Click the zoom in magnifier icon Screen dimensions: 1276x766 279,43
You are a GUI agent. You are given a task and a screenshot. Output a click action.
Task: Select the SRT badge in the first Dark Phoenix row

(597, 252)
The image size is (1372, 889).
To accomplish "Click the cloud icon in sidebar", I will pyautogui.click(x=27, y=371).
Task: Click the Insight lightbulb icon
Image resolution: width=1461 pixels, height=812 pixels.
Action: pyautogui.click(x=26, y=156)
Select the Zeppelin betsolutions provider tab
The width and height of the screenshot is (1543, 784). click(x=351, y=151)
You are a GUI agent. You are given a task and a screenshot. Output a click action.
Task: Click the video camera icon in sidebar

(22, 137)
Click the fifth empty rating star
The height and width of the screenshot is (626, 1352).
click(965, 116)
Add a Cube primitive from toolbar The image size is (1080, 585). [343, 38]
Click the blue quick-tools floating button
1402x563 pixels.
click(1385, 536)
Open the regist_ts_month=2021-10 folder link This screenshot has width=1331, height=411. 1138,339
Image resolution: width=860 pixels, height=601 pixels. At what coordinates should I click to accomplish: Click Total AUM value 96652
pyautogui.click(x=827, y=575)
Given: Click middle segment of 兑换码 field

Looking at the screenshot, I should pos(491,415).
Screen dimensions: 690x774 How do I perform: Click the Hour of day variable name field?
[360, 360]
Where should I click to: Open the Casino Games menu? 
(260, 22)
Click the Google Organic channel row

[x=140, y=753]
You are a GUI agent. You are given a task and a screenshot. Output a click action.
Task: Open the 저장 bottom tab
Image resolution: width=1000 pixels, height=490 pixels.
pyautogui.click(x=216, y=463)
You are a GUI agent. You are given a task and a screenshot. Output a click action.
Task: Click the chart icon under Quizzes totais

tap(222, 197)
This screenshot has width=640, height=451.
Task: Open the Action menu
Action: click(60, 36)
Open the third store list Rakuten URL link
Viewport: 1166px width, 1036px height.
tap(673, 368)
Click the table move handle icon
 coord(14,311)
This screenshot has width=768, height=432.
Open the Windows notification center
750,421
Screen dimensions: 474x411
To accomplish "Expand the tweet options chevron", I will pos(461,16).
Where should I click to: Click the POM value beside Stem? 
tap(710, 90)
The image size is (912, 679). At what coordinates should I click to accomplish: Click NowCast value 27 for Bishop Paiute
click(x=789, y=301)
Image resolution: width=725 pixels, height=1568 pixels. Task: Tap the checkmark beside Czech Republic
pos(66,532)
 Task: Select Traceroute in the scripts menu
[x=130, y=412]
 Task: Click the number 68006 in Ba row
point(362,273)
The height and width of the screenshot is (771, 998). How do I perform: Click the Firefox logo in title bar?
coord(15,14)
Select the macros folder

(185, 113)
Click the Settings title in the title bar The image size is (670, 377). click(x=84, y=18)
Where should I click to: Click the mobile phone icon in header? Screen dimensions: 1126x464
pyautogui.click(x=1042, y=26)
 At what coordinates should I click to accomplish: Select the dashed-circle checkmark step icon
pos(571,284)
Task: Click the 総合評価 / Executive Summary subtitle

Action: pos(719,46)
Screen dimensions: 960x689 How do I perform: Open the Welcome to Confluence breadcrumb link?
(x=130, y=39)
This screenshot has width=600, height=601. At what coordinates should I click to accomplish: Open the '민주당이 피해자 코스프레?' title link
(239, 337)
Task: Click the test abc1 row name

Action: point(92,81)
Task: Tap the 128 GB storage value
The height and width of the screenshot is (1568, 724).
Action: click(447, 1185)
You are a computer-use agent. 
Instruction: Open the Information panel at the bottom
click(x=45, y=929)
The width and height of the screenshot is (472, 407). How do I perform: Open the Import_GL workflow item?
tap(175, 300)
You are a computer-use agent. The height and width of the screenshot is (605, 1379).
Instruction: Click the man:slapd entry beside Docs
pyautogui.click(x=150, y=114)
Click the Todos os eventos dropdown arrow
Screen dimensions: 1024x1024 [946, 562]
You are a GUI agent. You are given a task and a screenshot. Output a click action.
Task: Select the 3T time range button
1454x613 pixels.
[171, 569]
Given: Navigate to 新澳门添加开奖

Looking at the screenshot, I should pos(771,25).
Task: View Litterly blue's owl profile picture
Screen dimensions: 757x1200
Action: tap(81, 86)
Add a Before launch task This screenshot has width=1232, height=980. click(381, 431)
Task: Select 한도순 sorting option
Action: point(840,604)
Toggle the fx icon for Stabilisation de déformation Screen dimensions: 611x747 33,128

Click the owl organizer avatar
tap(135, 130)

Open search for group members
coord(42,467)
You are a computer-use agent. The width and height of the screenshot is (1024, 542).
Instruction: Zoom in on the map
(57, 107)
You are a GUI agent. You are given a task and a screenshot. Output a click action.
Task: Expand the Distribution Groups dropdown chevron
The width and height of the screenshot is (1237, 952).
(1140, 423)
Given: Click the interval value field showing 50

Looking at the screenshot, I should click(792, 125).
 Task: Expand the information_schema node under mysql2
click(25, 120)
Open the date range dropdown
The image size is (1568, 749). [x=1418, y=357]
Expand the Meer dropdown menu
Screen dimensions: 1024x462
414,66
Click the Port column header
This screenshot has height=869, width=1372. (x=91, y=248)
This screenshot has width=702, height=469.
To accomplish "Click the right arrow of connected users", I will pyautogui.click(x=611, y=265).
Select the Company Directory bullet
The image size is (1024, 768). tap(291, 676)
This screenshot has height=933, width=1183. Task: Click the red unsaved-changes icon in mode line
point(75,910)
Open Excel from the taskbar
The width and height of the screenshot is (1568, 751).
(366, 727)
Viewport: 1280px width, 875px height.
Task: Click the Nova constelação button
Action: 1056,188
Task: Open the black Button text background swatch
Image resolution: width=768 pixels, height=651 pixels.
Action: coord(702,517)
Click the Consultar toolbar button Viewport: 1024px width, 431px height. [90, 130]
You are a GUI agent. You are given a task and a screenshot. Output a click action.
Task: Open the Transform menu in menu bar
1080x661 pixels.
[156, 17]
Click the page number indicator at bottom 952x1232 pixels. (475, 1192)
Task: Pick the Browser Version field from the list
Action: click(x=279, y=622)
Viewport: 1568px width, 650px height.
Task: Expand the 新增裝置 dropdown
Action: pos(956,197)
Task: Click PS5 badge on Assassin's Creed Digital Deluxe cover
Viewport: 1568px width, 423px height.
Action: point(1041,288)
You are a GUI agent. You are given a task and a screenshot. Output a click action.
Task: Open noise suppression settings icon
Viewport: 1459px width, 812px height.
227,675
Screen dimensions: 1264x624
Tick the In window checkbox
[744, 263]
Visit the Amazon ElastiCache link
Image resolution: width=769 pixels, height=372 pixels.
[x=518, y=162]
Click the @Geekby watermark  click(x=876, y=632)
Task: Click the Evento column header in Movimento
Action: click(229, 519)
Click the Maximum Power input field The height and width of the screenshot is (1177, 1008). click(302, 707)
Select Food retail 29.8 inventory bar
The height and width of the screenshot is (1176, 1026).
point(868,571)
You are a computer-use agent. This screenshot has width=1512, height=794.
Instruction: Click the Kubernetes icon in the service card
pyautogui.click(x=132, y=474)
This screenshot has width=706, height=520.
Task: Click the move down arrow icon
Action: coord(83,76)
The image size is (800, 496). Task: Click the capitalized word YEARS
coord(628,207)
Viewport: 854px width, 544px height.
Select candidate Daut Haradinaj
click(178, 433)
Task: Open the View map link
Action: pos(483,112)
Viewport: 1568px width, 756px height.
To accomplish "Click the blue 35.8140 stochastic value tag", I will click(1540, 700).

> **Assignment**:
Copy all the entries verbatim.

> **Answer area**:
Click the zoom in magnifier icon Screen dimensions: 1276x766 279,43
You are a GUI agent. You are given a task and a screenshot. Output a click action.
Task: Select the SRT badge in the first Dark Phoenix row

(597, 252)
The image size is (1372, 889).
To accomplish "Click the cloud icon in sidebar", I will pyautogui.click(x=27, y=371).
Task: Click the Insight lightbulb icon
Image resolution: width=1461 pixels, height=812 pixels.
Action: pyautogui.click(x=26, y=156)
Select the Zeppelin betsolutions provider tab
The width and height of the screenshot is (1543, 784). click(x=351, y=151)
You are a GUI agent. You are given a task and a screenshot. Output a click action.
Task: Click the video camera icon in sidebar

(22, 137)
Click the fifth empty rating star
The height and width of the screenshot is (626, 1352).
click(965, 116)
Add a Cube primitive from toolbar The image size is (1080, 585). [343, 38]
Click the blue quick-tools floating button
1402x563 pixels.
click(1385, 536)
Open the regist_ts_month=2021-10 folder link This screenshot has width=1331, height=411. 1138,339
Image resolution: width=860 pixels, height=601 pixels. At what coordinates should I click to accomplish: Click Total AUM value 96652
pyautogui.click(x=827, y=575)
Given: Click middle segment of 兑换码 field

Looking at the screenshot, I should pos(491,415).
Screen dimensions: 690x774 How do I perform: Click the Hour of day variable name field?
[360, 360]
Where should I click to: Open the Casino Games menu? 
(260, 22)
Click the Google Organic channel row

[x=140, y=753]
You are a GUI agent. You are given a task and a screenshot. Output a click action.
Task: Open the 저장 bottom tab
Image resolution: width=1000 pixels, height=490 pixels.
pyautogui.click(x=216, y=463)
You are a GUI agent. You are given a task and a screenshot. Output a click action.
Task: Click the chart icon under Quizzes totais

tap(222, 197)
This screenshot has width=640, height=451.
Task: Open the Action menu
Action: click(60, 36)
Open the third store list Rakuten URL link
Viewport: 1166px width, 1036px height.
tap(673, 368)
Click the table move handle icon
 coord(14,311)
This screenshot has width=768, height=432.
Open the Windows notification center
750,421
Screen dimensions: 474x411
To accomplish "Expand the tweet options chevron", I will pos(461,16).
Where should I click to: Click the POM value beside Stem? 
tap(710, 90)
The image size is (912, 679). At what coordinates should I click to accomplish: Click NowCast value 27 for Bishop Paiute
click(x=789, y=301)
Image resolution: width=725 pixels, height=1568 pixels. Task: Tap the checkmark beside Czech Republic
pos(66,532)
 Task: Select Traceroute in the scripts menu
[x=130, y=412]
 Task: Click the number 68006 in Ba row
point(362,273)
The height and width of the screenshot is (771, 998). How do I perform: Click the Firefox logo in title bar?
coord(15,14)
Select the macros folder

(185, 113)
Click the Settings title in the title bar The image size is (670, 377). click(x=84, y=18)
Where should I click to: Click the mobile phone icon in header? Screen dimensions: 1126x464
pyautogui.click(x=1042, y=26)
 At what coordinates should I click to accomplish: Select the dashed-circle checkmark step icon
pos(571,284)
Task: Click the 総合評価 / Executive Summary subtitle

Action: pos(719,46)
Screen dimensions: 960x689 How do I perform: Open the Welcome to Confluence breadcrumb link?
(x=130, y=39)
This screenshot has width=600, height=601. At what coordinates should I click to accomplish: Open the '민주당이 피해자 코스프레?' title link
(239, 337)
Task: Click the test abc1 row name

Action: point(92,81)
Task: Tap the 128 GB storage value
The height and width of the screenshot is (1568, 724).
Action: click(447, 1185)
You are a computer-use agent. 
Instruction: Open the Information panel at the bottom
click(x=45, y=929)
The width and height of the screenshot is (472, 407). How do I perform: Open the Import_GL workflow item?
tap(175, 300)
You are a computer-use agent. The height and width of the screenshot is (605, 1379).
Instruction: Click the man:slapd entry beside Docs
pyautogui.click(x=150, y=114)
Click the Todos os eventos dropdown arrow
Screen dimensions: 1024x1024 [946, 562]
You are a GUI agent. You are given a task and a screenshot. Output a click action.
Task: Select the 3T time range button
1454x613 pixels.
[171, 569]
Given: Navigate to 新澳门添加开奖

Looking at the screenshot, I should pos(771,25).
Task: View Litterly blue's owl profile picture
Screen dimensions: 757x1200
Action: tap(81, 86)
Add a Before launch task This screenshot has width=1232, height=980. click(381, 431)
Task: Select 한도순 sorting option
Action: point(840,604)
Toggle the fx icon for Stabilisation de déformation Screen dimensions: 611x747 33,128

Click the owl organizer avatar
tap(135, 130)

Open search for group members
coord(42,467)
You are a computer-use agent. The width and height of the screenshot is (1024, 542).
Instruction: Zoom in on the map
(57, 107)
You are a GUI agent. You are given a task and a screenshot. Output a click action.
Task: Expand the Distribution Groups dropdown chevron
The width and height of the screenshot is (1237, 952).
(1140, 423)
Given: Click the interval value field showing 50

Looking at the screenshot, I should click(792, 125).
 Task: Expand the information_schema node under mysql2
click(25, 120)
Open the date range dropdown
The image size is (1568, 749). [x=1418, y=357]
Expand the Meer dropdown menu
Screen dimensions: 1024x462
414,66
Click the Port column header
This screenshot has height=869, width=1372. (x=91, y=248)
This screenshot has width=702, height=469.
To accomplish "Click the right arrow of connected users", I will pyautogui.click(x=611, y=265).
Select the Company Directory bullet
The image size is (1024, 768). tap(291, 676)
This screenshot has height=933, width=1183. Task: Click the red unsaved-changes icon in mode line
point(75,910)
Open Excel from the taskbar
The width and height of the screenshot is (1568, 751).
(366, 727)
Viewport: 1280px width, 875px height.
Task: Click the Nova constelação button
Action: 1056,188
Task: Open the black Button text background swatch
Image resolution: width=768 pixels, height=651 pixels.
Action: coord(702,517)
Click the Consultar toolbar button Viewport: 1024px width, 431px height. [90, 130]
You are a GUI agent. You are given a task and a screenshot. Output a click action.
Task: Open the Transform menu in menu bar
1080x661 pixels.
[156, 17]
Click the page number indicator at bottom 952x1232 pixels. (475, 1192)
Task: Pick the Browser Version field from the list
Action: click(x=279, y=622)
Viewport: 1568px width, 650px height.
Task: Expand the 新增裝置 dropdown
Action: pos(956,197)
Task: Click PS5 badge on Assassin's Creed Digital Deluxe cover
Viewport: 1568px width, 423px height.
Action: point(1041,288)
You are a GUI agent. You are given a task and a screenshot. Output a click action.
Task: Open noise suppression settings icon
Viewport: 1459px width, 812px height.
227,675
Screen dimensions: 1264x624
Tick the In window checkbox
[744, 263]
Visit the Amazon ElastiCache link
Image resolution: width=769 pixels, height=372 pixels.
[x=518, y=162]
Click the @Geekby watermark  click(x=876, y=632)
Task: Click the Evento column header in Movimento
Action: click(229, 519)
Click the Maximum Power input field The height and width of the screenshot is (1177, 1008). click(302, 707)
Select Food retail 29.8 inventory bar
The height and width of the screenshot is (1176, 1026).
point(868,571)
You are a computer-use agent. This screenshot has width=1512, height=794.
Instruction: Click the Kubernetes icon in the service card
pyautogui.click(x=132, y=474)
This screenshot has width=706, height=520.
Task: Click the move down arrow icon
Action: coord(83,76)
The image size is (800, 496). Task: Click the capitalized word YEARS
coord(628,207)
Viewport: 854px width, 544px height.
Select candidate Daut Haradinaj
click(178, 433)
Task: Open the View map link
Action: pos(483,112)
Viewport: 1568px width, 756px height.
To accomplish "Click the blue 35.8140 stochastic value tag", I will click(1540, 700).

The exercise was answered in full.